• January 20, 2011 – 10:46

    Management of Chronic Prostatitis and Chronic Pelvic Pain in Men

    A recent meta-analysis published in the January 5, 2011 edition of JAMA (The Journal of the American Medical Association) is the first study to rigorously examine the current literature on chronic prostatitis and pelvic pain syndromes in men. The authors reviewed 23 studies that compared pharmacologic treatments in men with these disorders to symptom scores (based upon the National Institutes of Health Chronic Prostatitis Symptom Index [NIH-CPSI] and International Prostate Symptom Score [IPSS], quality of life measures, and responses to various pharmacologic treatments versus control groups.

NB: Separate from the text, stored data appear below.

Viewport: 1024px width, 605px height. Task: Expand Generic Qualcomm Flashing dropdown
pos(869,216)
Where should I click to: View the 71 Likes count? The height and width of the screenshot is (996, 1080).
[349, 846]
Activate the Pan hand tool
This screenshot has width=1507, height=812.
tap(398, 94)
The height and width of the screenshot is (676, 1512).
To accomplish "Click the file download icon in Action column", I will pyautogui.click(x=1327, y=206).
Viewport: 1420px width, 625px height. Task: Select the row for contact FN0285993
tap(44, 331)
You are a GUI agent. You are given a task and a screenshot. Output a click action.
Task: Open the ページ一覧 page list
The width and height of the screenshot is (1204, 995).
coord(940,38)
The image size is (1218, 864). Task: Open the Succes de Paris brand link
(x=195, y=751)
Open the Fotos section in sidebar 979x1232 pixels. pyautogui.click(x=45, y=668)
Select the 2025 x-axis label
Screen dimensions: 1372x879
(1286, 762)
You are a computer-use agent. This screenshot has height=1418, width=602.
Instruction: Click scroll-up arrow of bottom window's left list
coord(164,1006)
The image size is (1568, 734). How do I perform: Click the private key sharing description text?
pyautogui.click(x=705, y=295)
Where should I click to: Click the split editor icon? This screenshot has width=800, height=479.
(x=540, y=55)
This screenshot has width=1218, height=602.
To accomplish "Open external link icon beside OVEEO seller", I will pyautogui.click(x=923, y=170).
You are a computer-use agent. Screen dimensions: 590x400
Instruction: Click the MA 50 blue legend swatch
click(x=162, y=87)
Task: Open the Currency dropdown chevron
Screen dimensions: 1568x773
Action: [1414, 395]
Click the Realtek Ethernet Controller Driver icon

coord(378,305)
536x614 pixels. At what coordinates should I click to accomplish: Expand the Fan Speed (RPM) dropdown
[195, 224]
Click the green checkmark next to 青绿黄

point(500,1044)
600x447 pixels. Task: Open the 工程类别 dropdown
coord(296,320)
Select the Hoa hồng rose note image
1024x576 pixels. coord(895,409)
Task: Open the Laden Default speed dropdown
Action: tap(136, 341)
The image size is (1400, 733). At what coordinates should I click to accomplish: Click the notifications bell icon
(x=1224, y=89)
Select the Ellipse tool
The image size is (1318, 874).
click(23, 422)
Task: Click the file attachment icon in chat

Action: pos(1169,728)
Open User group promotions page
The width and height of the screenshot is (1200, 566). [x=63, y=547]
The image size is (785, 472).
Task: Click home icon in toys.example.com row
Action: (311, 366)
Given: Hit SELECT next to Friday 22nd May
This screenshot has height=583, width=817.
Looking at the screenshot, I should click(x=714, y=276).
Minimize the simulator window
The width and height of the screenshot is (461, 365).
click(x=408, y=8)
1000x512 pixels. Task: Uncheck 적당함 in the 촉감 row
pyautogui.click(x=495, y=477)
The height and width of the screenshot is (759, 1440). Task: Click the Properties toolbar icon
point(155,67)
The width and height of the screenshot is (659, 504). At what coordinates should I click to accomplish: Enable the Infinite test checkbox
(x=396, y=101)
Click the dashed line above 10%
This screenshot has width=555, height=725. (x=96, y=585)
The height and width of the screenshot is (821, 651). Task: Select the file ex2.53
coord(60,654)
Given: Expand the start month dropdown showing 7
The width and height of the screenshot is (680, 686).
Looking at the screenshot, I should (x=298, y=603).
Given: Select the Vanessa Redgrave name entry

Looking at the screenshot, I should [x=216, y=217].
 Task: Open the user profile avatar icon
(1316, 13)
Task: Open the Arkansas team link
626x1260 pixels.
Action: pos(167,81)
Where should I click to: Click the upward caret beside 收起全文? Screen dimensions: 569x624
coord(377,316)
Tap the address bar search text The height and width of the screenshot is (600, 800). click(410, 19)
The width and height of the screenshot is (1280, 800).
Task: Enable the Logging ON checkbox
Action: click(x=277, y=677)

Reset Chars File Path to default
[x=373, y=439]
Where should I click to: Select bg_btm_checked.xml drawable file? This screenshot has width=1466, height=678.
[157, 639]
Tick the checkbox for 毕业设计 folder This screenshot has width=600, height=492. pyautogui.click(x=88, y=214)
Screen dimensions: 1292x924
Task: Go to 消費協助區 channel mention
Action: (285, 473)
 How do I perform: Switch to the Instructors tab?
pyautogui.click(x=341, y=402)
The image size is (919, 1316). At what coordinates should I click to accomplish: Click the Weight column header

    Compared to placebo, all 4 alpha-blockers were all found to offer statistically significant improvements in overall quality of life, decreased pain, and improved voiding symptoms. Those patients who received alpha-blocker therapy or steroidal/non-steroidal anti-inflammatory drugs (NSAIDs) had higher favorable responses with relative risk ratios of 1.6 and 1.8, respectively. Patients who received the 5-alpha reductase inhibitor finasteride or phytotherapies were found to have a mild effect on treatment response rates, pain, and voiding symptoms. Notably, statistical analysis revealed publication bias with alpha-blocker therapies in some of the smaller trials, suggesting an over-reporting of successful results relative to symptomatic improvement. The combination of both alpha-blockers and fluoroquinolone antibiotics yielded the greatest improvement over placebo relative to quality of life and pain scores.

    The authors of this meta-analysis concluded that while there are statistically significant benefits to these pharmacologic treatments, they admitted that the sample sizes of most studies were quite small, and effect sizes were modest. Thus, this may have yielded over-estimations in power of reported statistical significance. Risk/benefit ratios of these therapies still need to be evaluated, and additional robust research is needed to further evaluate potential therapies for chronic prostatitis and pelvic pain syndromes in men.

    Reference: Anothaisintawee T, Attia J, Nickel JC, et al. Management of chronic prostatitis/chronic pelvic pain syndrome. JAMA 2011;305(1)78-86.